Sunday, July 02, 2006

Now that's what I call a sentence

This is what people mean when they talk about the fusion of style and substance. Here's a character we've only just met, on page 13 of Jonathan Franzen's The Corrections: the elderly Alfred Lambert, sufferer from Parkinson's Disease, is standing in his bedroom, wondering why the dresser drawers are open and whether he opened them himself, when his wife suddenly appears in the doorway and asks him what he's doing.

Look at the control of grammar, punctuation, metaphor, interiority and free-association linear and non-linear that are all going on simultaneously in this marathon sentence. And think how many pages of careful characterisation a less skilled writer would have to produce to convey the same amount of information about Alfred Lambert: his age, his health, his wife Enid, his anxieties, his personal history and his much-disquieted and foggy state of mind.

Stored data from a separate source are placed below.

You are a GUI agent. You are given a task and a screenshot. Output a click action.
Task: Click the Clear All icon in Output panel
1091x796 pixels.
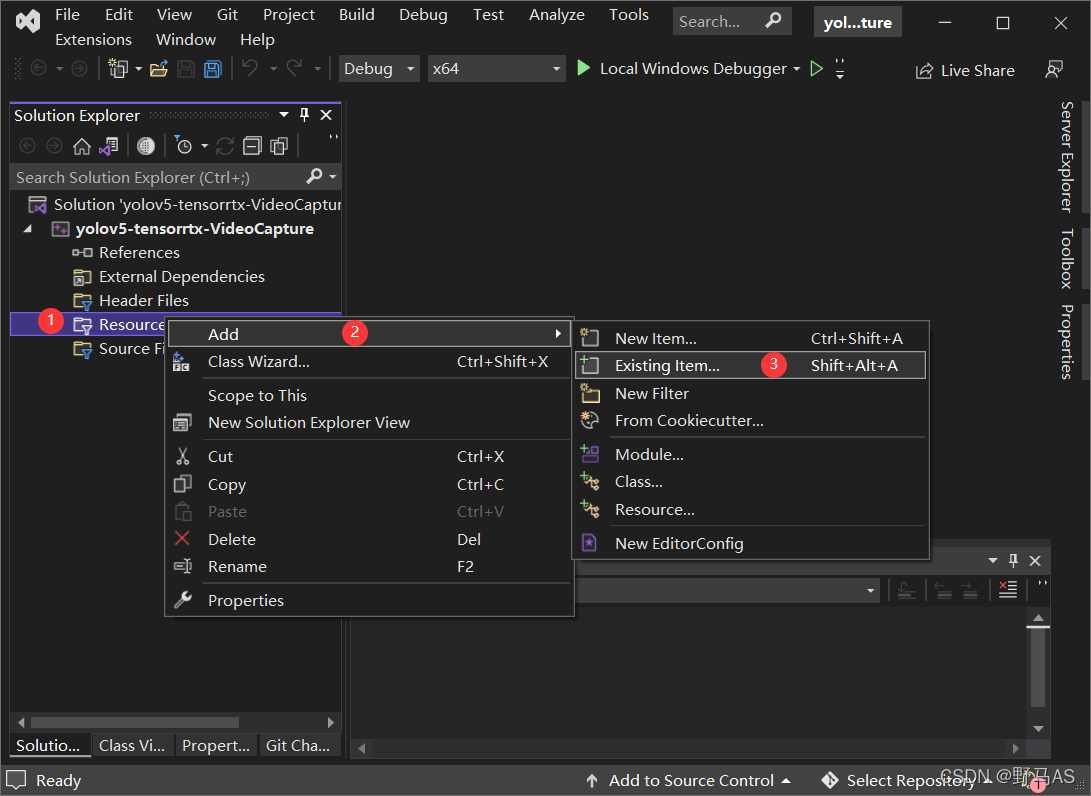[x=1007, y=590]
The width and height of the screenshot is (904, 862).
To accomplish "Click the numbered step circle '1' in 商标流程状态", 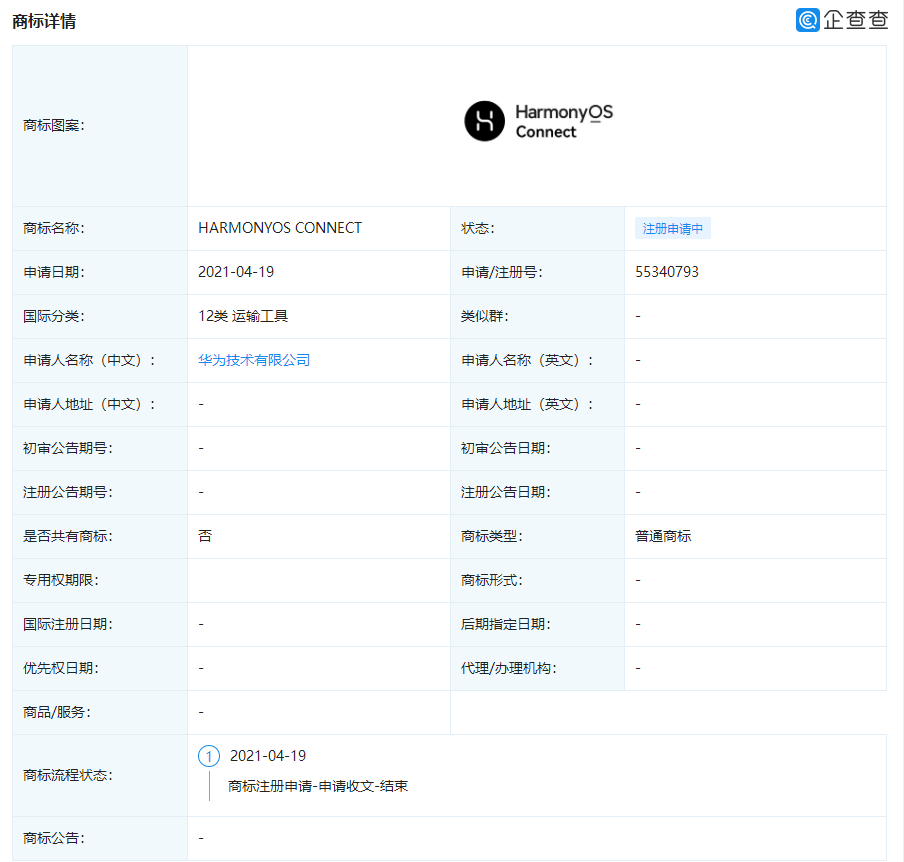I will tap(209, 756).
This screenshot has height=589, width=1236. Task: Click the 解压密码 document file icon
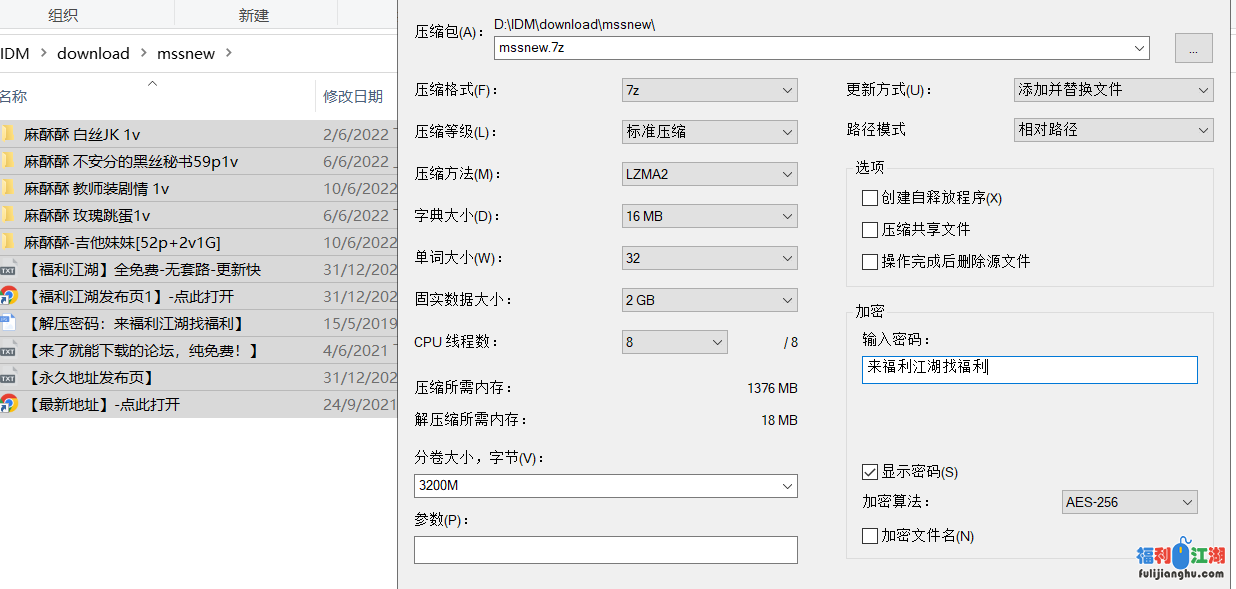(8, 323)
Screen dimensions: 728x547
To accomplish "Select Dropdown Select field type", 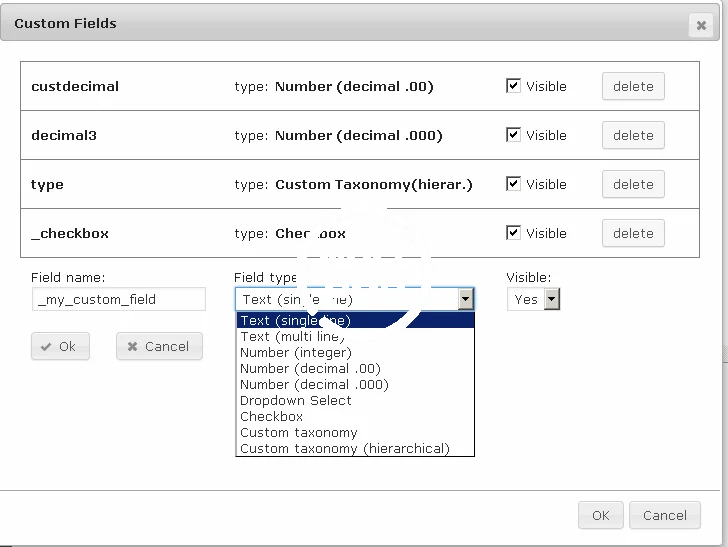I will 296,401.
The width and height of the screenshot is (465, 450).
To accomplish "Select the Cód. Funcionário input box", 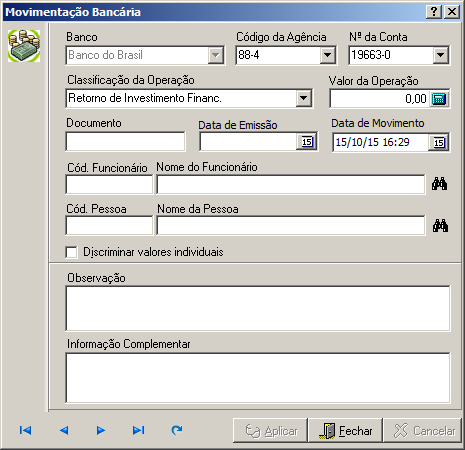I will (109, 184).
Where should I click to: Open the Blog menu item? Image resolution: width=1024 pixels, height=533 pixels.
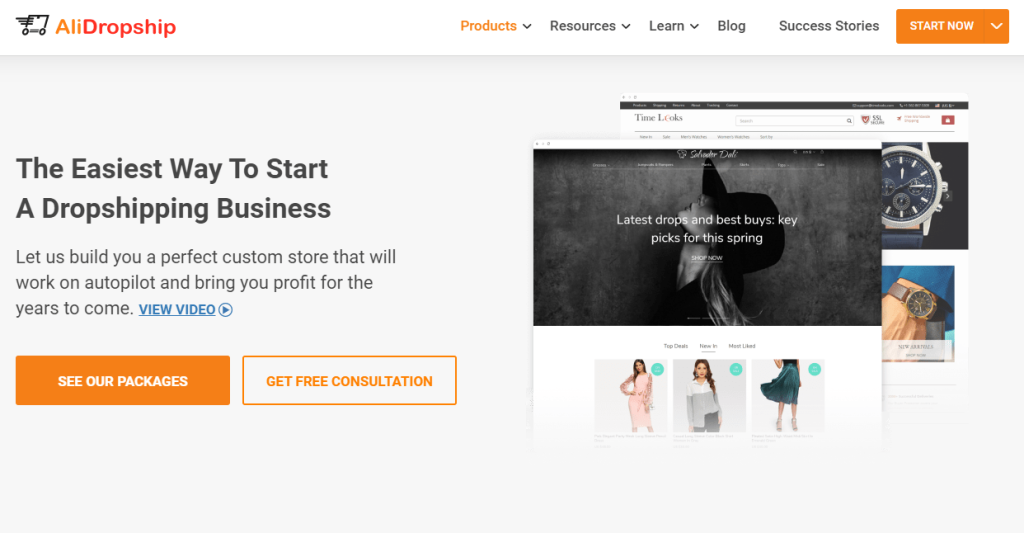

'He began a sentence: "I am --" but when he was taken by surprise, every sentence became an adventure in the woods; as soon as he could no longer see the light of the clearing from which he'd entered, he would realize that the crumbs he'd dropped for bearings had been eaten by birds, silent deft darting things which he couldn't quite see in the darkness but which were so numerous and swarming in their hunger that it seemed as if they were the darkness, as if the darkness weren't uniform, weren't an absence of light but a teeming and corpuscular thing, and indeed when as a studious teenager he'd encountered the word 'crepuscular' in McKay's Treasury of English Verse, the corpuscles of biology had bled into his understanding of the word, so that for his entire adult life he'd seen in twilight a corpuscularity, as of the graininess of the high-speed film necessary for photography under conditions of low ambient light, as of a kind of sinister decay; and hence the panic of a man betrayed deep in the woods whose darkness was the darkness of starlings blotting out the sunset or black ants storming a dead opossum, a darkness that didn't just exist but actively consumed the bearings that he'd sensibly established for himself, lest he be lost; but in the instant of realizing he was lost, time became marvelously slow and he discovered hitherto unguessed eternities in the space between one word and the next, or rather he became trapped in that space between words and could only stand and watch as time sped on without him, the thoughtless boyish part of him crashing on out of sight blindly through the woods while he, trapped, the grownup Al, watched in oddly impersonal suspense to see if the panic-stricken little boy might, despite no longer knowing where he was or at what point he'd entered the woods of this sentence, still manage to blunder into the clearing where Enid was waiting for him, unaware of any woods -- "packing my suitcase," he heard himself say.'

5 comments:

Anonymous said...

Sounds far too much like my father. Which is a compliment.

Lucy

Anonymous said...

I've never seen such rampant and unmediated abuse of the semi-colon. Oh, and of simile, as of a kind of pretentious and long-winded exercise in masturbatory literature.

Anonymous said...

Is it true that Joan Didion eschewed the humble comma?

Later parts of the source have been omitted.